Photo Credit: Will Cunningham Crystal reading from the Eliza manuscript in June 2015 |
In African American writing, the South often exists as a place of both danger and beauty, the North as a place of both alienation and promise. One body of African American literature that explores the dynamics of place is that concerning African Americans’ movement west to Kansas, Oklahoma and Colorado as part of the Exoduster Movement of the 1870s. This migration—the first large-scale migration of African Americans after the Civil War—occurred as a result of growing racist violence in the post-Reconstruction South. Following historian and author Nell Irvin Painter’s lead, Bradshaw changes the dominant South/North paradigm in black literature. Painter is the author of Exodusters: Black Migration to Kansas after Reconstruction (1977), the first full-length scholarly study of the Exoduster movement. In literature, the most famous Exoduster novel is undoubtedly Toni Morrison’s Paradise (1997), but there are other excellent takes on the topic, as well, such as Gabriel’s Story (2001), by David Anthony Durham.
To these, we can now add another: Eliza: A Generational Journey, a beautifully written short novel by HBW staff member and novelist Crystal Bradshaw.
Eliza is based on the life of Bradshaw’s great-great-great-great-great-grandmother, an Exoduster who, as an adult, settled with her family in Jetmore, Kansas, after enduring years of slavery in Kentucky. In Project HBW's interview with Bradshaw, she has previously cited Lalita Tademy’s Cane River (2001) as a major influence, which shows in the way Eliza weaves together Bradshaw’s considerable historical research with her imaginative recreation of the circumstances of her ancestor’s life. Using close first-person narration for the vast majority of the novel, Bradshaw places readers directly in her protagonist’s head, allowing us to experience the world as Eliza experiences it.

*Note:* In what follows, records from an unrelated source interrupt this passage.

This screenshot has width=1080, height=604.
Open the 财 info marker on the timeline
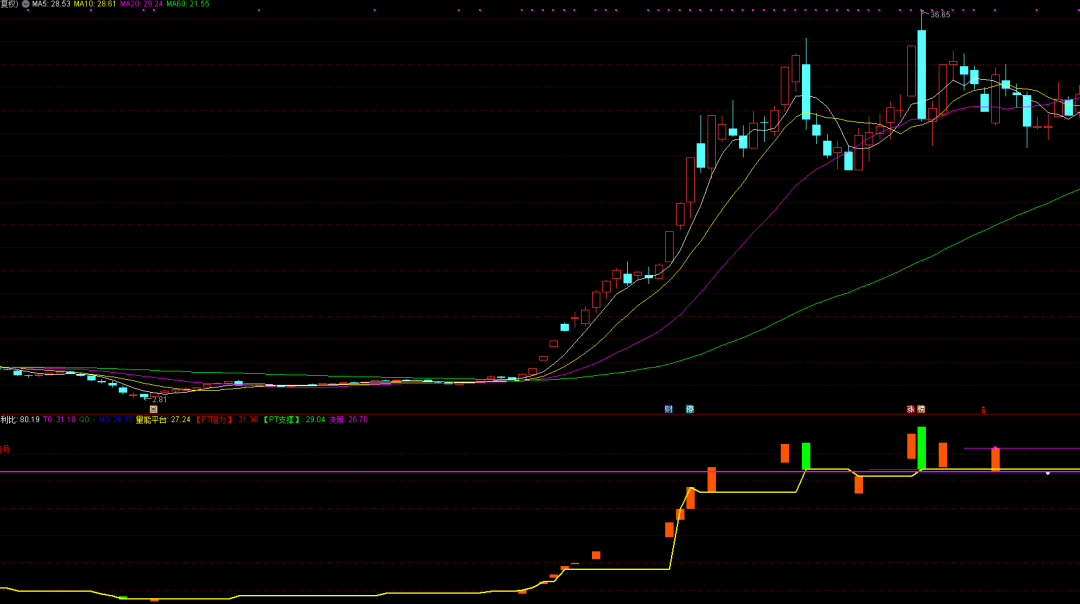coord(669,409)
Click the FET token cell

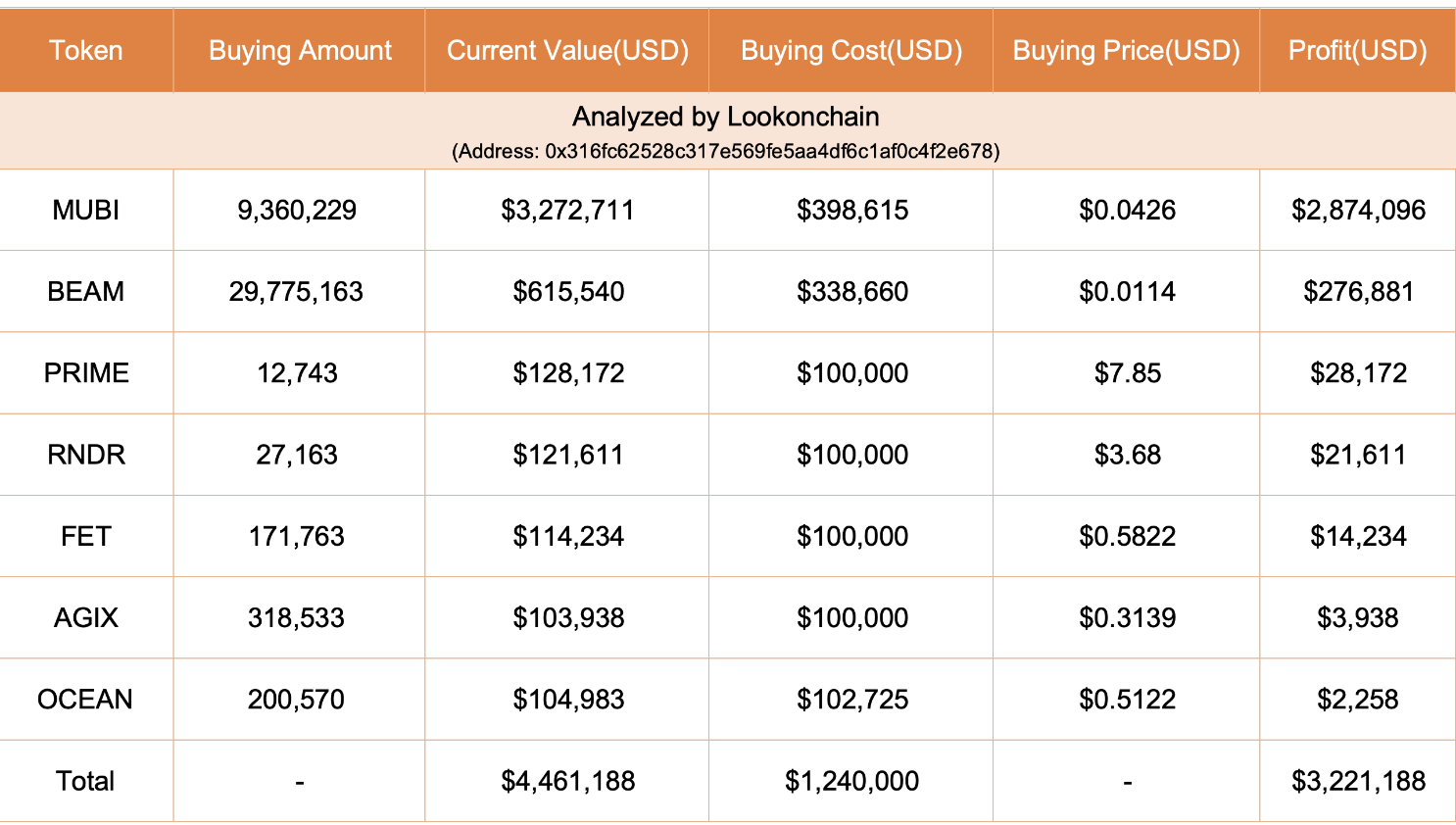tap(86, 536)
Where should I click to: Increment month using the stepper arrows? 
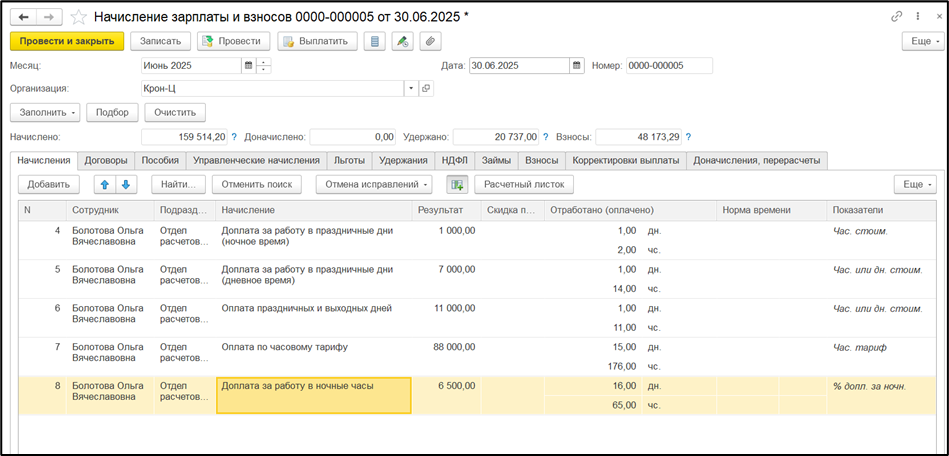(x=264, y=62)
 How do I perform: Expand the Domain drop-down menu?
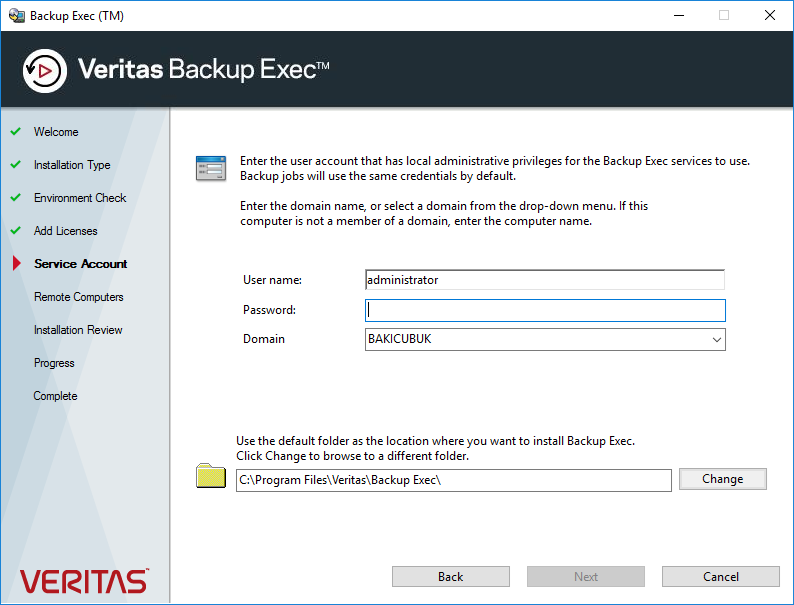point(716,340)
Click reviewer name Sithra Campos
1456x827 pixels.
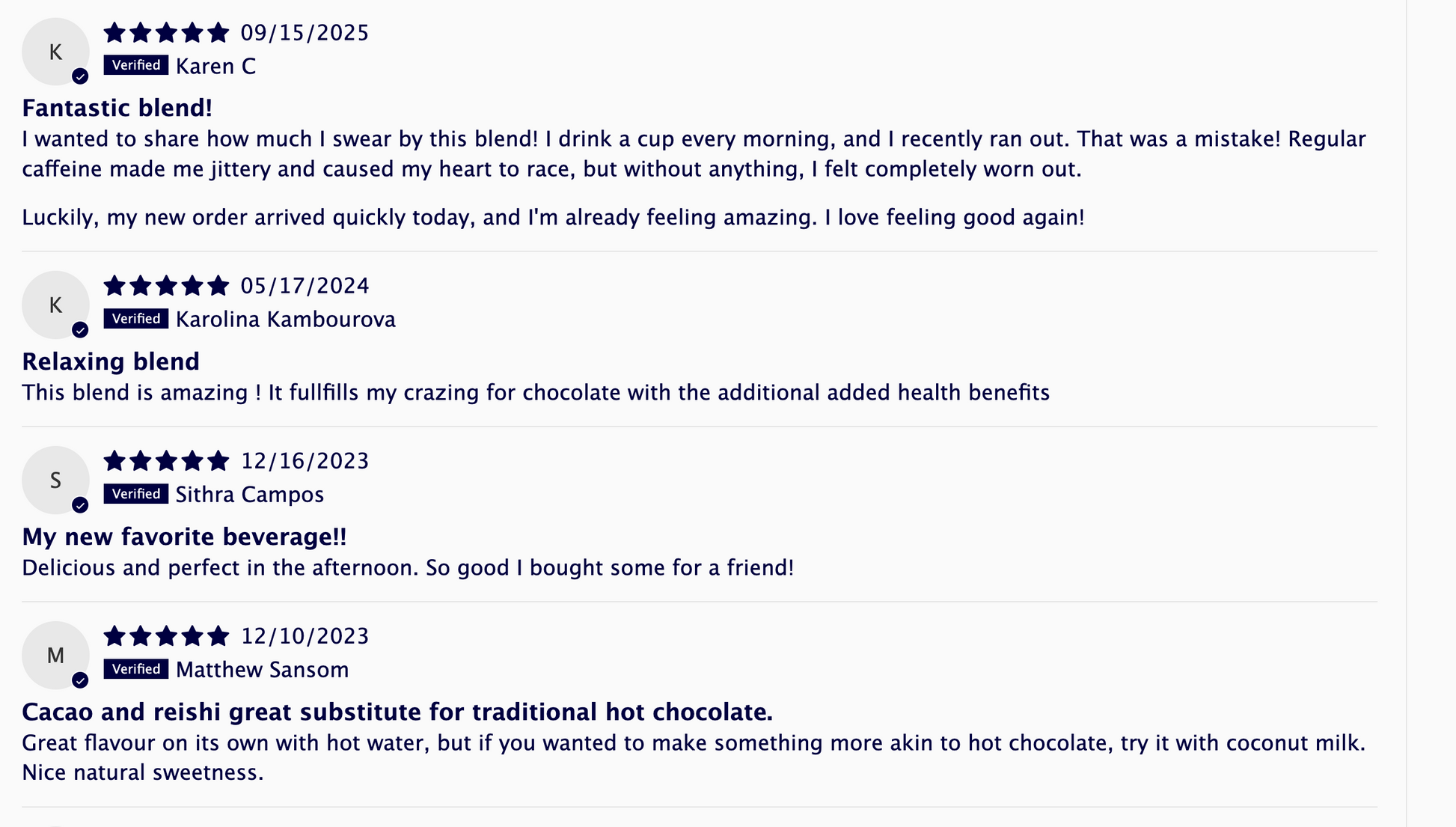[x=249, y=495]
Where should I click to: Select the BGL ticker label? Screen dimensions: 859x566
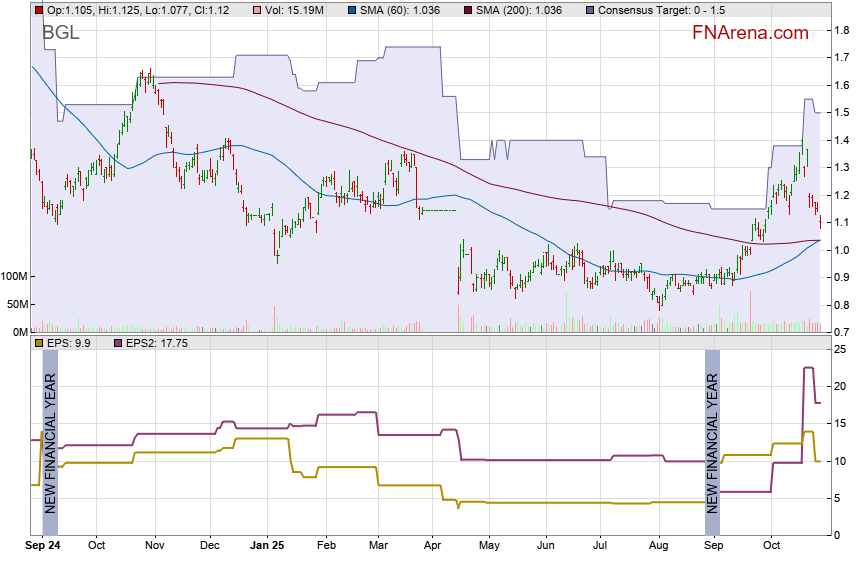coord(60,33)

The importance that place—physical location—holds for Eliza is evident throughout the novel, right down to its subtitle: this is a book of movement, of journeys large and small. Readers follow Eliza as she navigates her identity within the space of the slave cabin and the Big House, multiple plantations, Kentucky and, finally, Kansas: “Folks call us Exodusters,” Bradshaw writes. “We like the chillen of Israel, God leadin’ us by the harness outta Kentucky….[W]e’s keep on comin’ onta Kansas.”

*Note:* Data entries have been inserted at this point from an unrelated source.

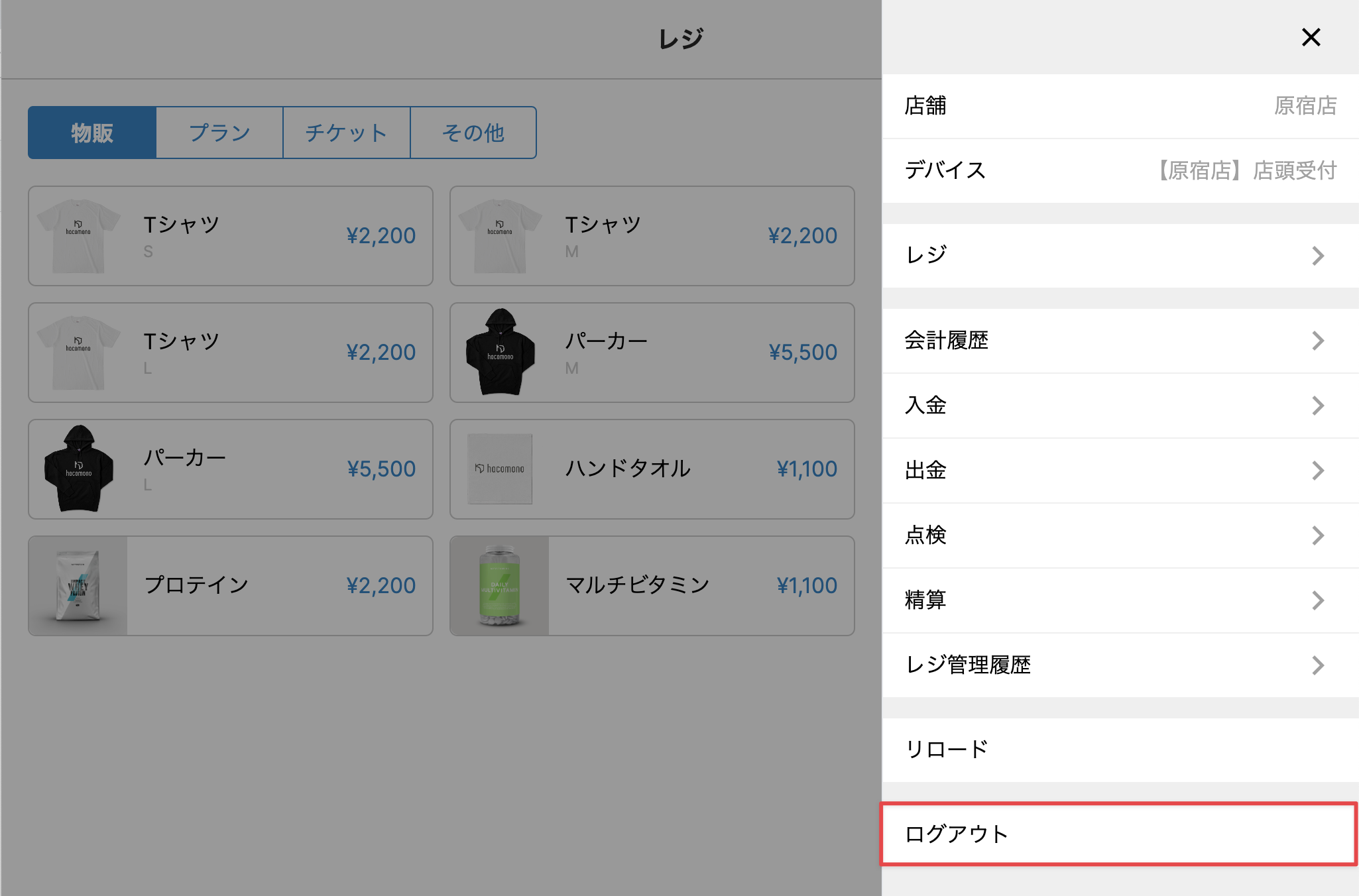1359x896 pixels.
Task: Expand 会計履歴 using its chevron arrow
Action: pyautogui.click(x=1317, y=341)
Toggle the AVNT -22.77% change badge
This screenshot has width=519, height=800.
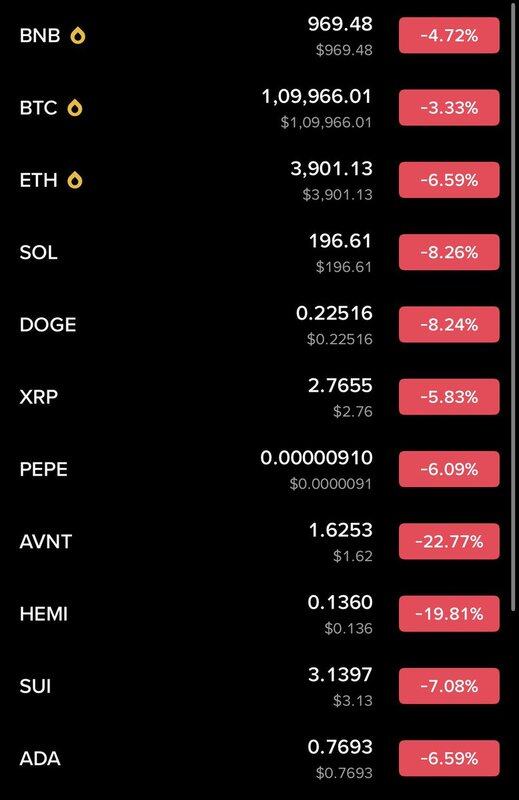[449, 541]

The duality that characterizes depictions of North and South in African American writing characterizes Eliza’s understanding of Kansas, as well. The Kansas of Bradshaw’s novel is variously “that Land of Flowin’ Milk and Honey” and a place of blankness, devoid of family history, just “yeller and brown colors flashin’ past” the train window. The Bradshaws’ decision to move there is optimistic but ambivalent: it “may not be any bettah” than Kentucky, they realize, “but ‘least it ain’t nevah been no slave state,” and that is worth any risk they might encounter on the journey west. The novel ends by reiterating this point; as Eliza reflects on the continued movements of her friends and family and her own determined settlement in Jetmore (where generations of Bradshaws still reside) she decides that though “Kansas may be real ruff,” her daughter was right to call it “the freedom land.”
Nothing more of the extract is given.